# The problem
Give back exactly the lines of the material below that start at the line containing "Task: Click the Iran flag icon" and end at the line containing "Task: Select the", and no others.

____________________

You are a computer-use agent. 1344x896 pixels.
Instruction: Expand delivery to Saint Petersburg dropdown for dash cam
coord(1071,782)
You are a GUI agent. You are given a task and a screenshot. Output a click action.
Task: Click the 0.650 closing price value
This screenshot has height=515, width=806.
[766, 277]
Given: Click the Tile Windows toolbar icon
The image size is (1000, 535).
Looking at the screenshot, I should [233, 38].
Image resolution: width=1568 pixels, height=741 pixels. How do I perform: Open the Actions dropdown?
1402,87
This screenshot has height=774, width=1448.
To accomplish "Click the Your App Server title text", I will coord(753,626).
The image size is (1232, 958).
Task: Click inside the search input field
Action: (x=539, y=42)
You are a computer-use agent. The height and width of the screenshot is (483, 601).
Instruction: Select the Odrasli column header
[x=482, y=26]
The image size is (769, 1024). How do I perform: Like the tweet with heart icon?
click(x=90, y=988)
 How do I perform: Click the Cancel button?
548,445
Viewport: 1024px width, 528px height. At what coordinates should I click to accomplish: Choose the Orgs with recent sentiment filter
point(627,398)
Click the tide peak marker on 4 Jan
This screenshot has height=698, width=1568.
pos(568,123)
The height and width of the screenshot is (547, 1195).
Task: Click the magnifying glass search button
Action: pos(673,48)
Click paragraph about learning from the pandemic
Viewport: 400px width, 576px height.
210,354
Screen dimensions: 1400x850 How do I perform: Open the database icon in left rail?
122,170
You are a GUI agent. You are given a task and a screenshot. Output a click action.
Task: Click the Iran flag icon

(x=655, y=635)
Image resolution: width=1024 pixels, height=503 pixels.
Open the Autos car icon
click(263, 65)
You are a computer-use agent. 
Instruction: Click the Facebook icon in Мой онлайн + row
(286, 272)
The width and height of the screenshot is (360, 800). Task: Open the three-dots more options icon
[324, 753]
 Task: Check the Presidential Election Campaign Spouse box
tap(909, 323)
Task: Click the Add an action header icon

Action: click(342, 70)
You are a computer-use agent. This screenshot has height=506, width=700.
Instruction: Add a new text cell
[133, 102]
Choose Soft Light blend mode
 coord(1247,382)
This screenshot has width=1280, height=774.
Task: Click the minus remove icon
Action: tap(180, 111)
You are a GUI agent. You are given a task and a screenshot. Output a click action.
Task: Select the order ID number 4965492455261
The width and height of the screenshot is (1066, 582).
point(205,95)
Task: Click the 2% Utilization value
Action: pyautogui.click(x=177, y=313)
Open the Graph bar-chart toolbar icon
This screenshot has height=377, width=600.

____________________

# Your solution
Task: Click the Iran flag icon

(x=655, y=635)
Image resolution: width=1024 pixels, height=503 pixels.
Open the Autos car icon
click(263, 65)
You are a computer-use agent. 
Instruction: Click the Facebook icon in Мой онлайн + row
(286, 272)
The width and height of the screenshot is (360, 800). Task: Open the three-dots more options icon
[324, 753]
 Task: Check the Presidential Election Campaign Spouse box
tap(909, 323)
Task: Click the Add an action header icon

Action: click(342, 70)
You are a computer-use agent. This screenshot has height=506, width=700.
Instruction: Add a new text cell
[133, 102]
Choose Soft Light blend mode
 coord(1247,382)
This screenshot has width=1280, height=774.
Task: Click the minus remove icon
Action: tap(180, 111)
You are a GUI agent. You are given a task and a screenshot. Output a click action.
Task: Select the order ID number 4965492455261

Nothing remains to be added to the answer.